When Do Medical Errors Become Malpractice?

Updated on April 27, 2020

Medical errors, which are defined as a preventable adverse effect of medical care, can turn into malpractice when healthcare providers act with negligence. While negligence can be difficult to prove, medical errors occur at an alarming rate.

John Hopkins University researchers estimate that medical errors contribute to over 250,000 deaths each year. However, because of inaccurate records or treatment providers unwilling to admit a mistake, we may never know the true cost.

Some victims of medical errors will choose to hire a medical malpractice lawyer. A lawyer can help prove a doctor’s mistake was negligent and caused injury, death, or another adverse outcome.

Medical Errors: To Err Is Human

Doctors are human, and humans make mistakes. A now famous report published in the Institute of Medicine in 1999 estimated that 98,000 people die from medical errors in hospitals in any given year. The report didn’t point fingers at doctors or treatment providers, but made a case for improved patient safety and a safer healthcare system overall.

Like the title of the report, to err is human, and mistakes can happen in bad healthcare systems.
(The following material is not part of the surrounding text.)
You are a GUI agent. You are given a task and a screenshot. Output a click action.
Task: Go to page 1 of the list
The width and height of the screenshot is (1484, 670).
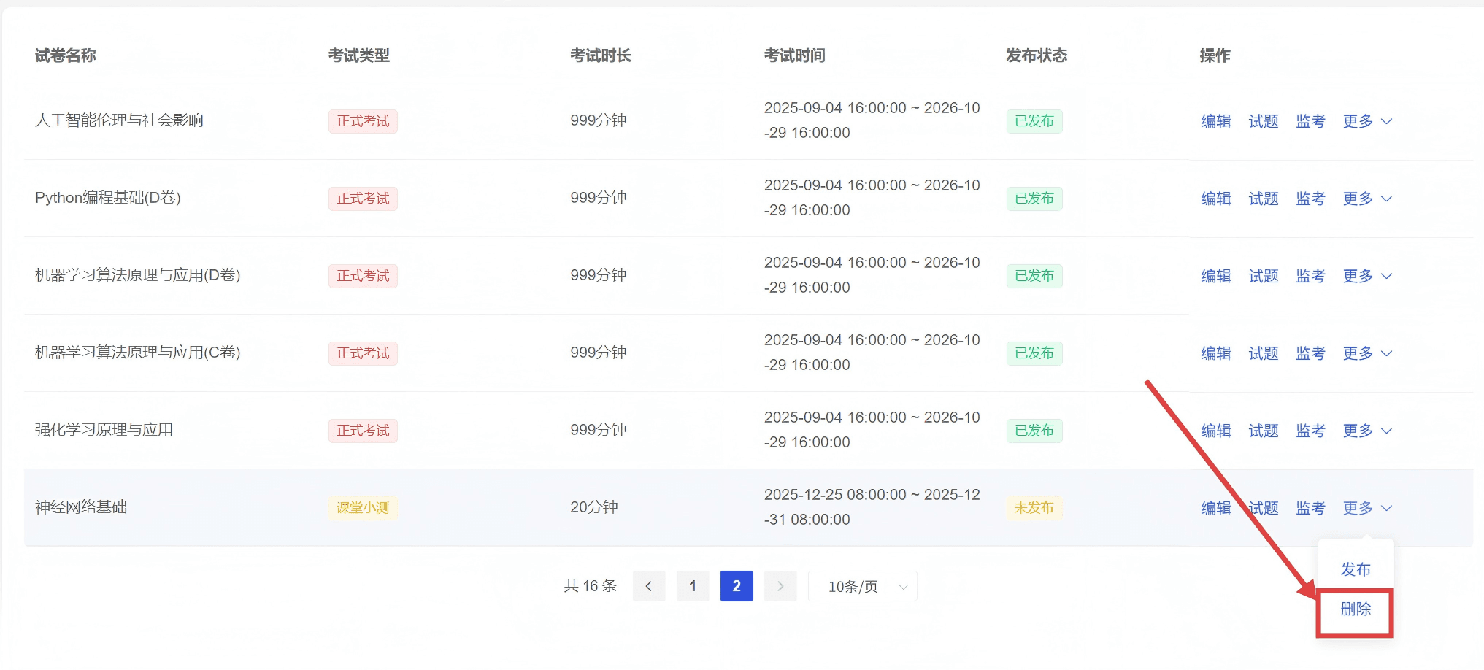[x=692, y=586]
Doctors see multiple patients every day, perform under high-stress situations, and are often overworked or work long, grueling hours. 

If doctors are pushed to the limit, medical errors can lead to serious health consequences, which tend to occur in intensive care units, emergency departments, and operating rooms. 

The most common medical errors include:

  • mistakes involving drugs or medication
  • bloodstream infections
  • slip-and-fall injuries
  • surgical infections
  • blood clots
  • misdiagnoses
  • mistaken patient identities
  • over- or under-treating patients

While medical errors can lead to serious health complications, diagnostic errors, procedural errors, and other mistakes do not guarantee medical malpractice has occurred.

The Four Elements Of Medical Malpractice Lawsuits

Due to the prevalence of medical malpractice lawsuits, doctors fear malpractice, and some may face a lawsuit at some point in their careers. For a medical error to become malpractice, certain elements must occur.  

Medical malpractice lawsuits involve a medical provider’s failure to reasonably care for a patient, which is different from making a mistake. A malpractice lawsuit must include four elements: causation, duty of care, negligence, and whether the victim deserves compensation.


Causation tries to determine if the doctor’s act, or failure to act, resulted in a bad outcome. This is complicated and can be difficult to prove. 

If a patient dies from sepsis or infection, for example, the doctor may have made an error by not catching it in time. But, the patient’s sepsis could have been caused by an underlying health condition associated with a history of smoking, hypertension, or diabetes.

For malpractice to occur, there must be a direct cause between the doctor’s error and the specific injuries that could have been avoided. 

Duty Of Care To The Patient

This element can be easier to prove than causation. Duty of care refers to whether the doctor had a responsibility to reasonably care for a patient.

Malpractice may occur if the treatment provider fails to meet the medical industry’s standard of care. This violation of care means the doctor failed to meet their duty of keeping the patient safe. Proving duty of care is crucial for establishing negligence.  


Negligence occurs when a doctor fails to meet their duty of care towards the patient. Negligence could be an act or mistake, or could also be the omission or failure to act. To sue for malpractice, the plaintiff or patient must show that a doctor acting with reasonable care would not have made the same mistake, thus avoiding any injury or harm towards the patient. 


The final element is damages, or whether the patient suffered consequences and needs money or compensation to cover their loss or injury. The patient could receive a settlement to help cover monetary losses, like medical bills, or noneconomic losses like pain and suffering.

Although hundreds of thousands of people are likely affected by medical errors, proving medical malpractice is costly, time-consuming, and often requires the assistance of a qualified personal injury lawyer.